Лия рассмеялась, и дама с пучком ожгла ее взглядом: надо же, флиртует со священником.
– Это очень разные страны, – сказала Лия.
– Согласен, – кивнул я. – Но образ Австралии чем-то меня привлекает.
– Иногда образ лучше реальности. – Лия помахала рукой, словно разгоняя мираж. – Вот об этом мы спорили с мамой. Мечта выше реальности.
– Маму не переспоришь, – сказал я. – Уж я-то знаю, поверьте.
– Не переспоришь.
– Значит, образ еврейской родины вас не прельщает? – заинтересованный, я подался вперед.
– Моя родина здесь. Ирландия. Да, родилась я в другом месте, но после войны мы с мамой приехали сюда.
– А отец? – Я сам не понимал, почему спрашиваю о том, что меня не касалось. – Ваши родители познакомились здесь? Да нет, что я, ведь вы уже родились.
– Мама выжила, – просто сказала Лия, глядя мне в глаза. – Отец – нет.
– Я таки взял вам, отче, булочку с ветчиной и сыром. – Старик, вернувшийся из вагона-ресторана, положил прозрачный сверток на столик. Я недоуменно вытаращился, все еще переваривая слова Лии. – И бутылочку «Севен-ап». Вы любите «Севен-ап»? Меня от него пучит, но я пью, не могу удержаться. И вот еще чипсы «Кинг». «Тейто» не было. «Тейто», конечно, лучше, но у них только «Кинг».
– Я же сказала, у нас есть «Тейто», – влезла дама с пучком.
– Ну пусть съест и то и другое.
– Энтони, угости отче чипсами.
– Нет! – заорал мальчик.
– Сейчас я с тобой поговорю.
– Моё! – не сдавался Энтони.
– Кушайте, отче, – сказал старик. – Может, еще принести шоколадку?

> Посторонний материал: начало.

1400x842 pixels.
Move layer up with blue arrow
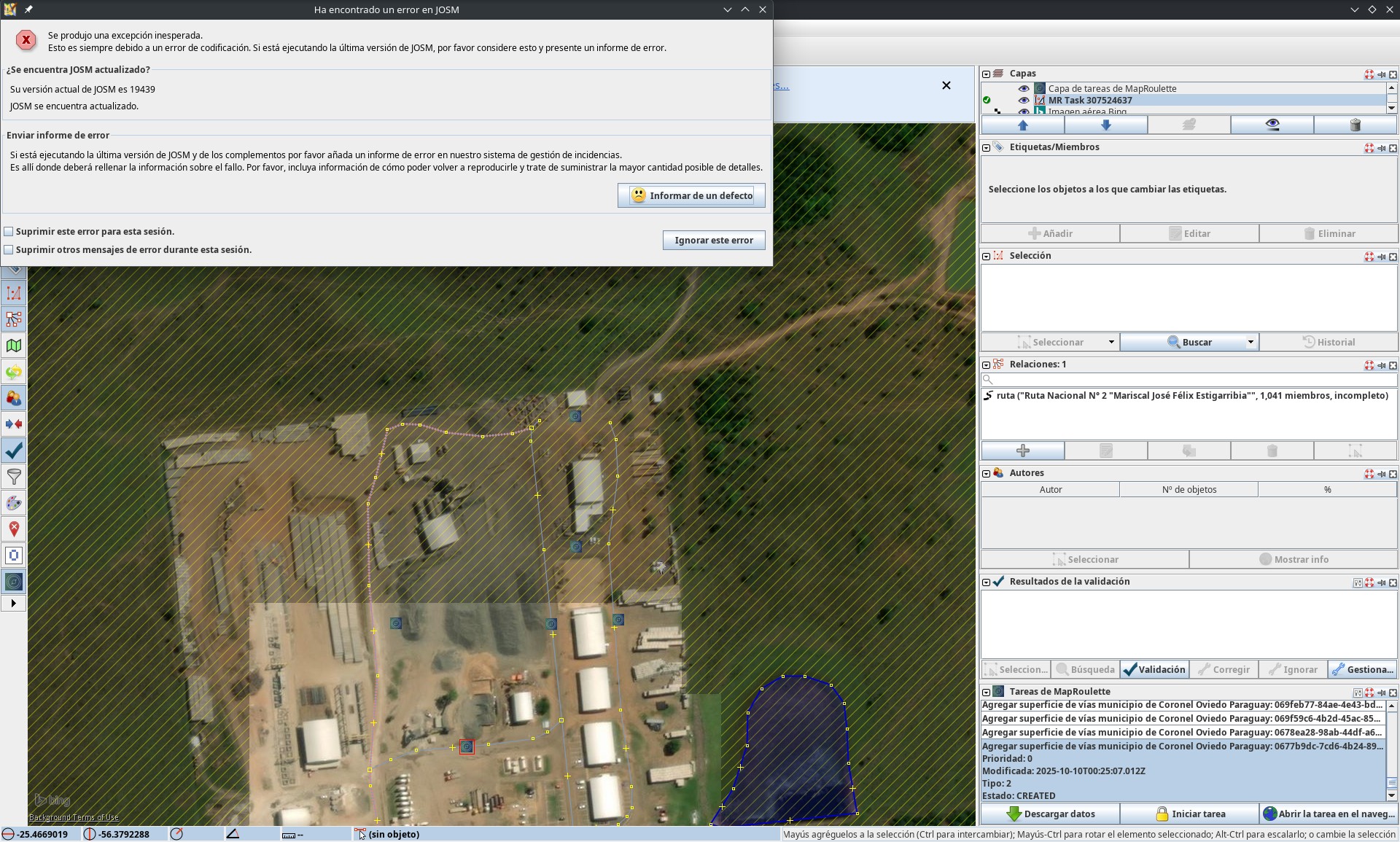point(1022,125)
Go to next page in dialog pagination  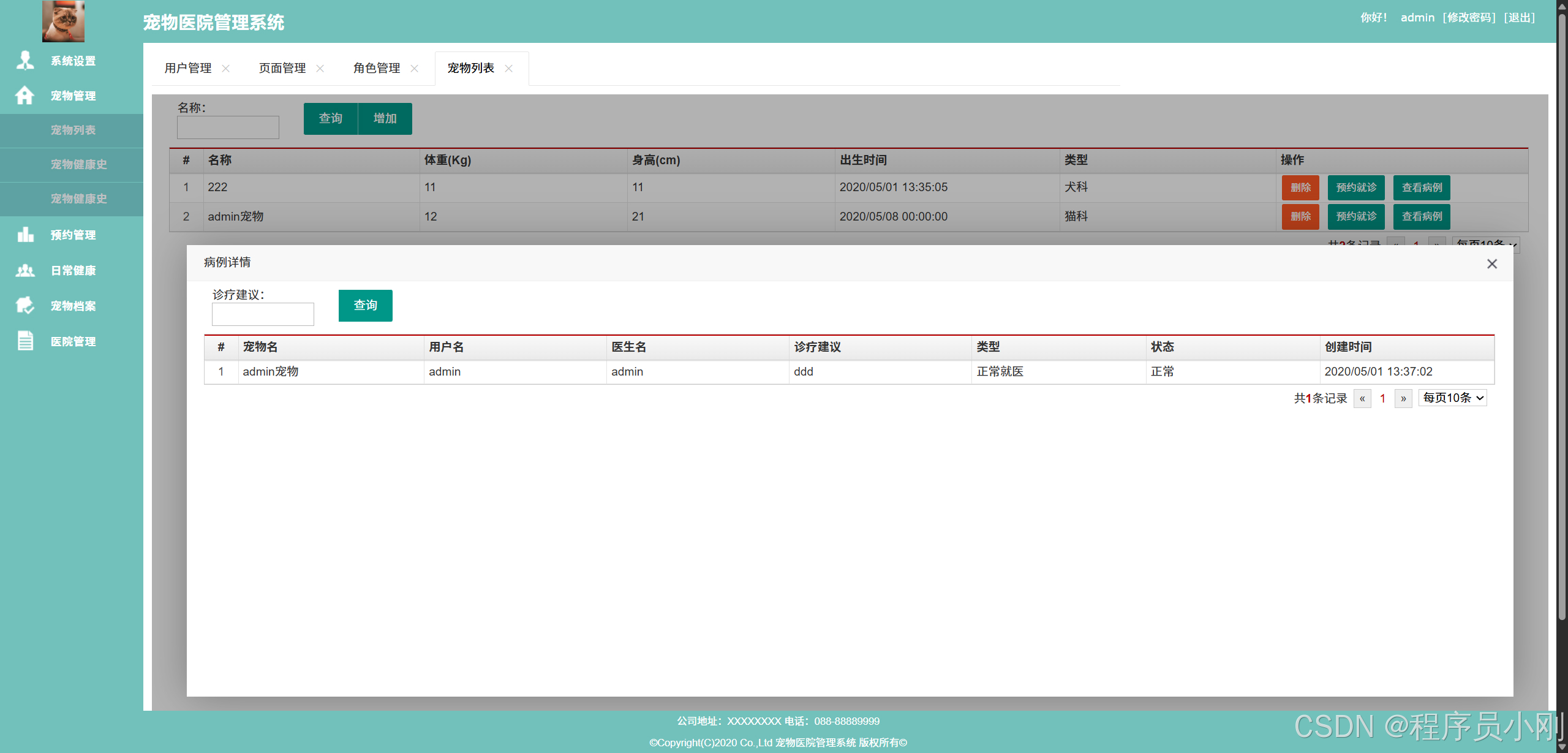[x=1403, y=399]
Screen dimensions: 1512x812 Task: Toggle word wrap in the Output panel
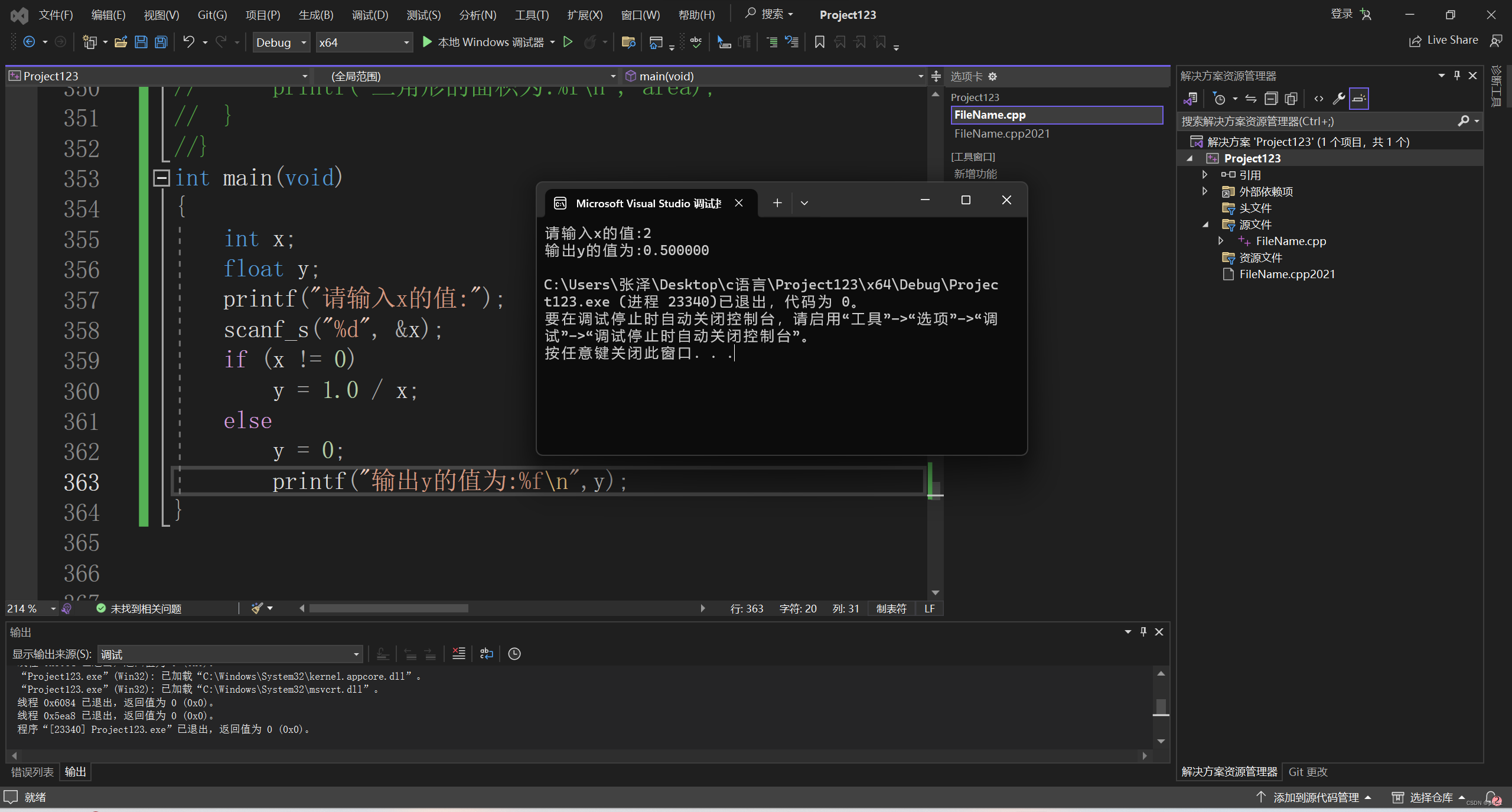coord(486,654)
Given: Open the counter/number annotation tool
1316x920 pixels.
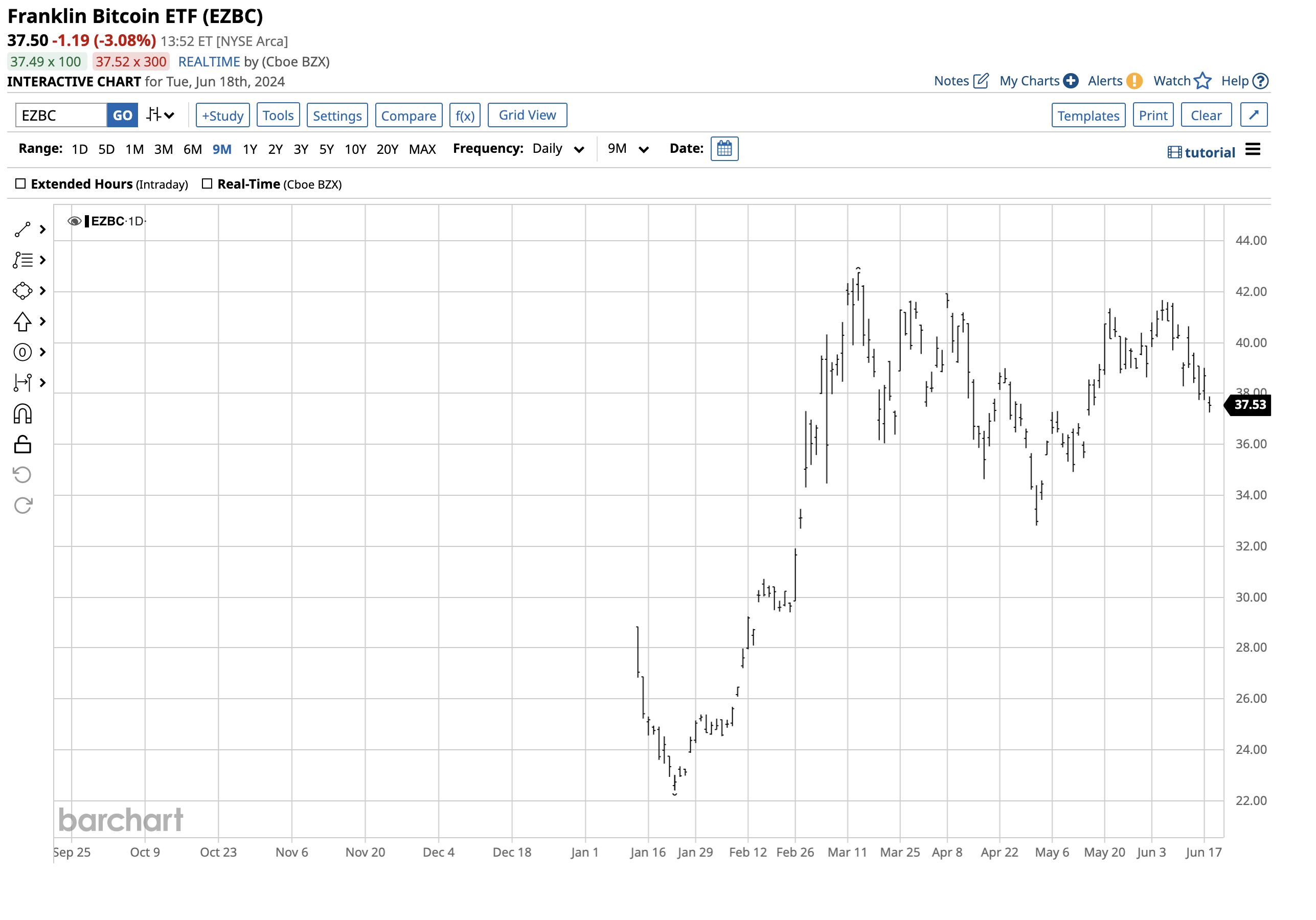Looking at the screenshot, I should click(x=23, y=352).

Сам того не ожидая, я грохнул кулаком по пластиковому столику. Вышло не хуже, чем у мамы, шестнадцать лет назад злобно колотившей кастрюлей о стол.
– Я же сказал, не надо еды! – рявкнул я. – Я поел перед дорогой. Вы меня не слышите, что ли?
Опешивший старик попятился; он так растерялся, словно я дал ему тумака. Дама с пучком буравила его взглядом, как будто во всем виноват он один. Лия молча наблюдала за сценой. Испуганные дети ее проснулись. Я закрыл глаза и выдохнул.
– Извините, – сказал я, глянув на старика. – Прошу прощения. Мне очень жаль, правда.
– Все в порядке, отче. – Старик смотрел в пол, избегая взглядов других пассажиров. – Не переживайте.
– Сколько я вам должен?
– Что вы, ничего.
Я не настаивал.
– Простите, – повторил я.
Старик улыбнулся и, тряхнув головой, сел на свое место.